This is an interesting question I'd like to try solving it without any Toolbox based functions in MATLAB.

First we need to establish the Complex Convolution as sometimes people use the conjugate operation in it (See comp.dsp - Complex Convolution):

$$ \begin{aligned} \left( \boldsymbol{a} \ast \boldsymbol{b} \right) \left[ n \right] & = \left( \left( \Re \left( \boldsymbol{a} \right) + i \Im \left( \boldsymbol{a} \right) \right) \ast \boldsymbol{b} \right) \left[ n \right] \\ & = \left( \left( \Re \left( \boldsymbol{a} \right) + i \Im \left( \boldsymbol{a} \right) \right) \ast \left( \Re \left( \boldsymbol{b} \right) + i \Im \left( \boldsymbol{b} \right) \right) \right) \left[ n \right] \\ & = \left( \Re \left( \boldsymbol{a} \right) \ast \Re \left( \boldsymbol{b} \right) - \Im \left( \boldsymbol{a} \right) \ast \Im \left( \boldsymbol{b} \right) \right) \left[ n \right] + i \left( \Re \left( \boldsymbol{a} \right) \ast \Im \left( \boldsymbol{b} \right) + \Im \left( \boldsymbol{a} \right) \ast \Re \left( \boldsymbol{b} \right) \right) \left[ n \right] \end{aligned} $$

Verifying with MATLAB, the reference will be the convolution as multiplication in Frequency Domain (We use Circular convolution):

numSamples  = 6;
numCoeff    = 3;


vA = randn(numSamples, 1) + 1j * randn(numSamples, 1);
vB = randn(numCoeff, 1) + 1j * randn(numCoeff, 1);

vBB = vB;
vBB(numSamples) = 0; %<! Padding with zeros to have the same length of vA

vC = ifft(fft(vA) .* fft(vBB)); %<! The reference

vCC = cconv(vA, vBB, numSamples); %<! Check MATLAB's complex convolution

max(abs(vCC - vC)) %<! Should be ~0

% Checking the equation used
vCCC = cconv(real(vA), real(vBB), numSamples) - cconv(imag(vA), imag(vBB), numSamples) + ...
    1j * (cconv(real(vA), imag(vBB), numSamples) + cconv(imag(vA), real(vBB), numSamples));

max(abs(vCCC - vC)) %<! Should be ~0

The answer is:

ans =

     0

ans =

   9.9301e-16

Now we can define $ \boldsymbol{a} = \boldsymbol{x} + i \boldsymbol{y} $ and $ \boldsymbol{b} = \boldsymbol{u} + i \boldsymbol{v} $.

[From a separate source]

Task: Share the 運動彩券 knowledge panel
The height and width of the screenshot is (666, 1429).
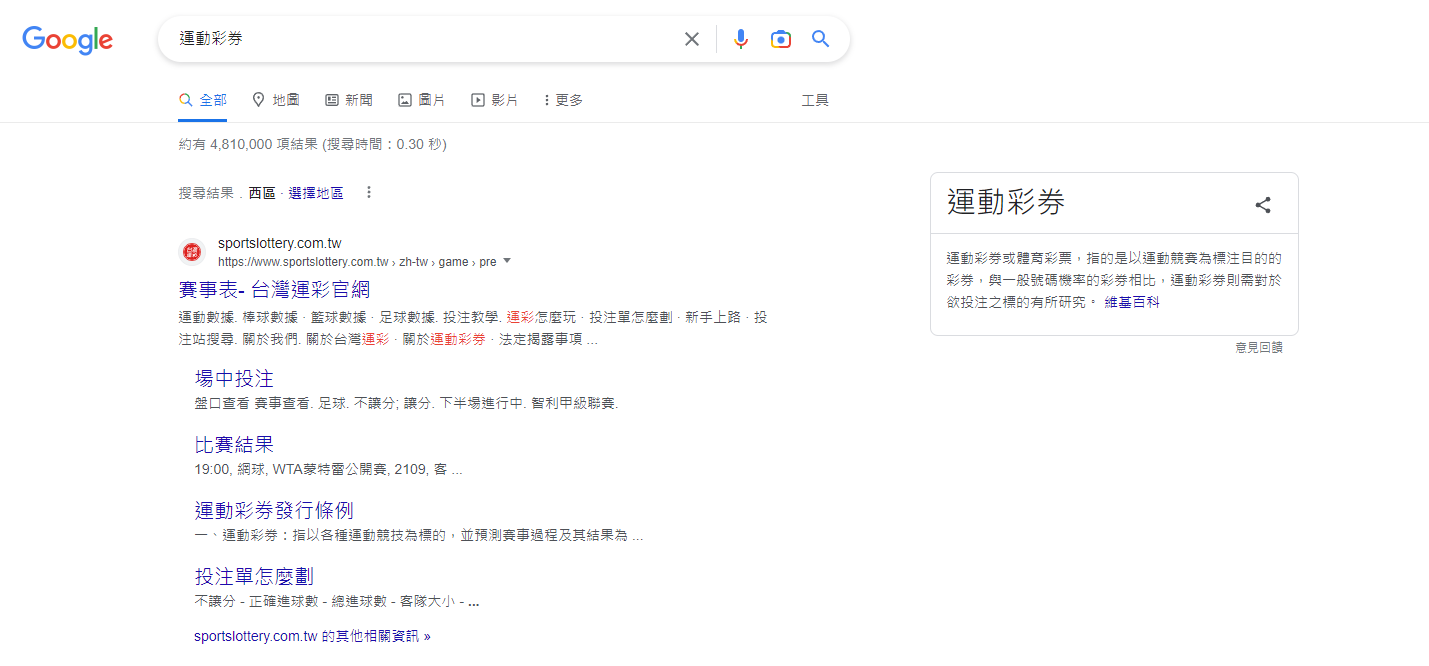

Let $ U $ be the matrix form of $ \boldsymbol{u} $ and $ V $ the convolution matrix form of $ \boldsymbol{v} $ then the above can be written as:

$$ \left( \boldsymbol{a} \ast \boldsymbol{b} \right) \left[ n \right] = \begin{bmatrix} U & V \end{bmatrix} \begin{bmatrix} \boldsymbol{x} \\ - \boldsymbol{y} \end{bmatrix} + i \begin{bmatrix} U & V \end{bmatrix} \begin{bmatrix} \boldsymbol{y} \\ \boldsymbol{x} \end{bmatrix} $$

If we sperate it into a vector which its first half is the real values and its second half is the imaginary value we can have:

$$ \begin{bmatrix} U & -V \\ V & U \end{bmatrix} \begin{bmatrix} \boldsymbol{x} \\ \boldsymbol{y} \end{bmatrix} $$

Now all you need is to decompose your desired signal in the same manner and solve a Non Negative Least Squares problem.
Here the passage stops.